New London mayor Boris Johnson is to slice advertising budgets for the Greater London Authority, including the Metropolitan Police and the Transport for London (TfL), to fund the extra community police officers he promised in his election manifesto.
It is not thought that the move will start any agency reviews, but it will mean fewer high profile advertising campaigns, such as the Met Police’s Operation Trident, which aim to fight gun crime and is created by Miles Calcraft Briginshaw Duffy.
The move to curb advertising spend will also lead to less publicity for schemes such as the congestion charge, recycling and anti-drugs drives than under former mayor Ken Livingstone.

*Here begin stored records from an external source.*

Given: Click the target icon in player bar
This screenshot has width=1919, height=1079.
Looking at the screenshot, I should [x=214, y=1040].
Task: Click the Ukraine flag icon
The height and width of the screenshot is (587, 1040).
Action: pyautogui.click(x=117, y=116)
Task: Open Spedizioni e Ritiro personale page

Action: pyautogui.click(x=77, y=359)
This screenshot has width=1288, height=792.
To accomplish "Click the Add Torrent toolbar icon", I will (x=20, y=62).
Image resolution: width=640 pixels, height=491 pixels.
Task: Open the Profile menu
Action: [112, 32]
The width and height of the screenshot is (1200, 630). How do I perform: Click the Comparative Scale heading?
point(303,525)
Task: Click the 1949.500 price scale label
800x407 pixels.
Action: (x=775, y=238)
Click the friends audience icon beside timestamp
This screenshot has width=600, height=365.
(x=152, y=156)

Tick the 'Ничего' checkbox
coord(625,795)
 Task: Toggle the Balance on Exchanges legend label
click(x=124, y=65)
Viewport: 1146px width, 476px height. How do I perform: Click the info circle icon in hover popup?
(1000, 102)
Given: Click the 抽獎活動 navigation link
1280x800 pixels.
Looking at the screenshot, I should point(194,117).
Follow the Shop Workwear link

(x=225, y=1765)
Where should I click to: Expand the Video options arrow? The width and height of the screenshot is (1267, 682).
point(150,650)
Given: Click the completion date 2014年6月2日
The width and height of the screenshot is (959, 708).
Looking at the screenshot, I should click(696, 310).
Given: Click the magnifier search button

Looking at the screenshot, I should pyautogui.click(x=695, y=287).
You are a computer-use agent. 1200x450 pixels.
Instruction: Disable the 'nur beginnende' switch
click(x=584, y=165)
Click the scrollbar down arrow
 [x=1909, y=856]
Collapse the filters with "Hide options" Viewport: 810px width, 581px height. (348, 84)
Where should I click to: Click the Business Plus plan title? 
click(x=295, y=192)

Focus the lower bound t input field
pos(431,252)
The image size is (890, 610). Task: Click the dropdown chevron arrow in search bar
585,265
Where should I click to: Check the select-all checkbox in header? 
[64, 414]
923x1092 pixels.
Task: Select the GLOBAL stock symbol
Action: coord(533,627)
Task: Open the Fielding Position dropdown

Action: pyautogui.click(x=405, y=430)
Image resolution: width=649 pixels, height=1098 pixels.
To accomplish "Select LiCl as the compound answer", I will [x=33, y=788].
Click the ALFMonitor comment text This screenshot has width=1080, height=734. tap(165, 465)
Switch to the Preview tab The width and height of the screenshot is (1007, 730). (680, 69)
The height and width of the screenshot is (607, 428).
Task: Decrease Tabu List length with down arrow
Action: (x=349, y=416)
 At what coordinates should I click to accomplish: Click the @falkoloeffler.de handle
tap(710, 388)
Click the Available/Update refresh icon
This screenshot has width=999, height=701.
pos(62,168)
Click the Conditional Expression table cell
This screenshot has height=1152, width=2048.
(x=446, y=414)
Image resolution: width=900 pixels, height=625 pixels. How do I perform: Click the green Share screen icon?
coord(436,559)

In the past, the Conservative Party has criticised the “excessive use of public spending” on such campaigns.
It is not clear how the slashing of the GLA’s estimated £2m advertising spend will fund the extra 440 police community support officers Johnson has pledged to patrol buses and Tube stations.
The roster agencies for GLA include Farm Communications, Spirit Advertising and WCRS. MCBD handles the advertising for the Met Police, the budgets for which are allocated by the London mayor, according to a GLA spokeswoman.
Unlike Livingstone, Johnson has decided to exercise his right as London mayor to chair the Metropolitan Police Authority.
The new mayor has already met Met Police commissioner Sir Ian Blair to discuss his plans.